I am conducting a multiple linear regression (OLS) and would like to test the assumptions related to these regressions. My OLS regression involves one dependent variable and 3 independent variables. All my VIF scores are below 2 so I believe that means that there is no multicollinearity. For the other assumptions I have these pictures below. However I have trouble interpretating them.

  1. I believe that the pp-plot shows violation of linearity? If so, does it mean that I cannot interpret the results of the regression?

  2. Also, what does the scatterplot tell me in regards to the assumptions for OLS?

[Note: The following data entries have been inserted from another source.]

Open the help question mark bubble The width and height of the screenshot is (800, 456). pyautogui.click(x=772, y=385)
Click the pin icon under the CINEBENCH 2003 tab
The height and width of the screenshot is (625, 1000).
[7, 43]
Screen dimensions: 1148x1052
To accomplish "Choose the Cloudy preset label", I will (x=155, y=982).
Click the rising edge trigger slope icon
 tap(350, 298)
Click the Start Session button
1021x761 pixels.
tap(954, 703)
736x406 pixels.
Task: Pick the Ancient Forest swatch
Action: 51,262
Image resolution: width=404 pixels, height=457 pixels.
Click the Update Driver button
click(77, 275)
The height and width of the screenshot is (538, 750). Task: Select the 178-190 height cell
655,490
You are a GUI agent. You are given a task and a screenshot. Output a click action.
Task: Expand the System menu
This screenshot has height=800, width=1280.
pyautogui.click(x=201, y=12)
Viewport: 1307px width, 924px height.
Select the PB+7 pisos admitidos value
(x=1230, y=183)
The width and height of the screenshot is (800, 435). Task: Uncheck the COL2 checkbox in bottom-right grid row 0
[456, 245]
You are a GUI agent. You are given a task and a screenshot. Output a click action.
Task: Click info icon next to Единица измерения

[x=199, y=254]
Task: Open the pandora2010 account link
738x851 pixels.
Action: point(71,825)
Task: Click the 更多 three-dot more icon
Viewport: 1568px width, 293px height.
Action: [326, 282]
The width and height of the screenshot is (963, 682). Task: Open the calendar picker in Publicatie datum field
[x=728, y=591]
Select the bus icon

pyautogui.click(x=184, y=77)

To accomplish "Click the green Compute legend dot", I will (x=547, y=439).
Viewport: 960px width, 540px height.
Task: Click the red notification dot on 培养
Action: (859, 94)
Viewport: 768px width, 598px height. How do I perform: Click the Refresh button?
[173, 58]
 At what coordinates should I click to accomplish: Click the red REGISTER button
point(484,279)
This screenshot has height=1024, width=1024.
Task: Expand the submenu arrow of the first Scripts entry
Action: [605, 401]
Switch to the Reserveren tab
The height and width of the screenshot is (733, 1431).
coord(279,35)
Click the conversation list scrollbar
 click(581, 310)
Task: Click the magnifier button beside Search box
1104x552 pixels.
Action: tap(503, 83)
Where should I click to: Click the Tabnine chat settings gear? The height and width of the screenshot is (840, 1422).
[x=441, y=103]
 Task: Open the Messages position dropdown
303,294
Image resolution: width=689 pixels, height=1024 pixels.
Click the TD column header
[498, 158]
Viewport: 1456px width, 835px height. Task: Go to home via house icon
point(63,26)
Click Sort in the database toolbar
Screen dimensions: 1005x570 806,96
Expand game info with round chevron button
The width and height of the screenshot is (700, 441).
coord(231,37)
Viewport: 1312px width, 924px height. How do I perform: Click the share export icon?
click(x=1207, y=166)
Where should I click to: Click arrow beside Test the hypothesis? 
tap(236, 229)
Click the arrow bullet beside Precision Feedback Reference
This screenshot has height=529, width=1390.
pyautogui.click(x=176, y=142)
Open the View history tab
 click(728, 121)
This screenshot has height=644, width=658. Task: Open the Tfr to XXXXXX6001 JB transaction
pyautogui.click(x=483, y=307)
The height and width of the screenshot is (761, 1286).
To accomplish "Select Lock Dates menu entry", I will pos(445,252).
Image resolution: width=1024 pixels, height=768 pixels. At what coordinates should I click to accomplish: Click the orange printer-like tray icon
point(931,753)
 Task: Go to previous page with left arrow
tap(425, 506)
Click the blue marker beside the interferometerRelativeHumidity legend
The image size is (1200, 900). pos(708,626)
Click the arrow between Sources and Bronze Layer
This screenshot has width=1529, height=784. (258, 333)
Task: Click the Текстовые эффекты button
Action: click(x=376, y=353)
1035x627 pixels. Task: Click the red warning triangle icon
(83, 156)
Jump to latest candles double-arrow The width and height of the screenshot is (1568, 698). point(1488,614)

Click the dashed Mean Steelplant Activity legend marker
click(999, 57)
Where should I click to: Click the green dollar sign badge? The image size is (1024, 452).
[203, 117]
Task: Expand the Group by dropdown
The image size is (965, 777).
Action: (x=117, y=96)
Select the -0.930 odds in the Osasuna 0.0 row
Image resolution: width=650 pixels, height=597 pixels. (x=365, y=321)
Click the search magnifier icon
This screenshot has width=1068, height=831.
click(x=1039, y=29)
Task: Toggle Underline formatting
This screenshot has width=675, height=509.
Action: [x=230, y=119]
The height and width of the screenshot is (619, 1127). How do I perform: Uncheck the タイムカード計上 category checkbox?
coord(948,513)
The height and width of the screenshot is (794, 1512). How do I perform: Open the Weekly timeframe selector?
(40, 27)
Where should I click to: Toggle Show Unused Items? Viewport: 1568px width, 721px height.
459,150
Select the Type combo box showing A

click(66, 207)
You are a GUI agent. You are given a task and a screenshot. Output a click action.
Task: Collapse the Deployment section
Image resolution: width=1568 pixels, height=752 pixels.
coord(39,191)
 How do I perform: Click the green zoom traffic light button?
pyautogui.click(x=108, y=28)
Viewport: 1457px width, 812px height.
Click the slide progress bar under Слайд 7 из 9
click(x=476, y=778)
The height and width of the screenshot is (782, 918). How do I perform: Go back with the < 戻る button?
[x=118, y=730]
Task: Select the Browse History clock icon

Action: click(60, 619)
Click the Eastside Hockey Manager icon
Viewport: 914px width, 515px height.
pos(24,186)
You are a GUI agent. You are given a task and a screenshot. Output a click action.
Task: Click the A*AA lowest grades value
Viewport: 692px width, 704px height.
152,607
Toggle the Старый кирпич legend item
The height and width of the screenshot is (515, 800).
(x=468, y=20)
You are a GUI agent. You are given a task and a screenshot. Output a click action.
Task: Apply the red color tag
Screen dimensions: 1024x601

Thank you very much for your insights. enter image description here enter image description here

Sabine
  • 1
  • 4
    Neither plot tells you anything about linearity. The basic problem is that your response look like it is related to a small count--it is discrete, bounded on one side, and skewed--and would therefore benefit from applying a different model, such as a logistic regression. – whuber Aug 20 '23 at 14:31
  • 1
    The PP plot tells you that your residuals are pretty close to normal. For the first plot, see @whuber 's comment.

    I also noticed that the DV is "Intention" . How is that measured? From the plot, it looks like it is measured ordinally, probably on a Likert scale. And, as whuber says it is skewed. This plot ought to look blobby.

    – Peter Flom Aug 20 '23 at 14:52
  • @whuber Thank you. – Sabine Aug 20 '23 at 14:57
  • @PeterFlom yes my dependent variable was measured on a Likert scale. Could you tell me whether any of these pictures show violation of assumptions for OLS? Thank you – Sabine Aug 20 '23 at 14:59

1 Answers1

0

Welcome to CV.

In your comment you say that your DV is ordinal and ask if any of the pictures show violation of OLS.

When your DV is ordinal, you don't need pictures. OLS assumes that the DV is continuous.

As Whuber noted, your first plot does show this, but interpreting that plot requires experience and expertise. I also noted that that plot should be blobby. That is, it shouldn't have patterns.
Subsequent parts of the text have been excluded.